Burns and his sister Sandra had roles as themselves in the March 15, 1951, episode "The Vanderlips' Dinner Party" CBS television series The George Burns and Gracie Allen Show. On October 10, 1955, Burns joined as a regular cast member playing himself but cast as a novice actor and college student studying drama who tended to look askance at his parents' comedy style. He first appeared on the show on October 18, 1954, as the bridegroom on the episode "Gracie Gives a Wedding in Payment of a Favor" (Season 5, Episode 3). Upon joining the show full-time, numerous episodes revolved around the fictional Ronnie Burns's dating and social life. His good looks and popularity helped the show gain the attention of younger viewers in its final years. Later he appeared on The George Burns Show (1958–59), a short-lived series produced after his mother retired from show business.

Burns starred in the 1960–61 NBC comedy series Happy, in which he and Yvonne Lime Fedderson played Chris and Sally Day, the parents of a talking baby. He played the manager of the Palm Desert Hotel in Palm Springs. Lloyd Corrigan, Doris Packer, and Burt Metcalfe had supporting roles.
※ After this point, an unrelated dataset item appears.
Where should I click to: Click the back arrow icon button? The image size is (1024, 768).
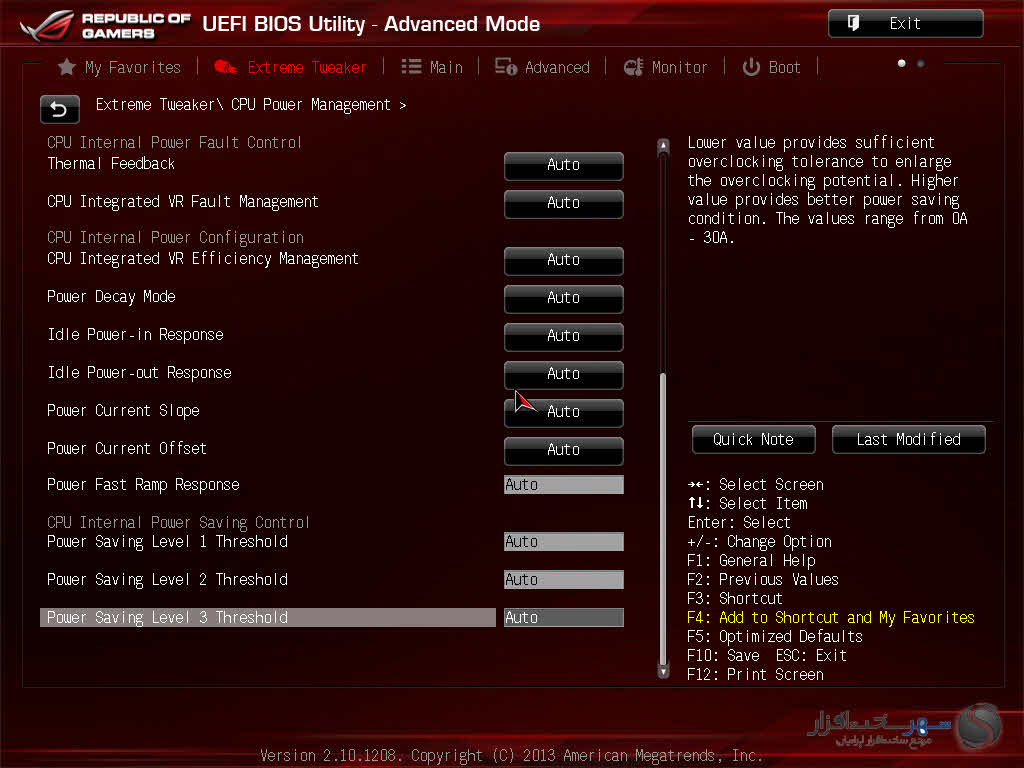(x=60, y=109)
He made an uncredited appearance as Wallace on the "Young at Heart" episode of The Honeymooners, which featured Ralph Kramden (Jackie Gleason) trying to roller skate with disastrous results. Burns made a cameo appearance on Bachelor Father starring John Forsythe.
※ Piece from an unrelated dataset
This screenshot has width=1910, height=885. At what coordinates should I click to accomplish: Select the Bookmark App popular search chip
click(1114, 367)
Never comfortable with celebrity, Burns left acting. He produced a situation comedy, Wendy and Me (1964–65), in which his father starred. He then went into real estate investment and raised horses at a ranch he owned in Santa Ynez, California.

Ronnie Burns died November 14, 2007, of cancer at age 72, in his Pacific Palisades home. He was survived by his wife, Janice, three sons from his first marriage: Brent, Brad, and Bryan Burns, six grandchildren, and his sister, Sandra.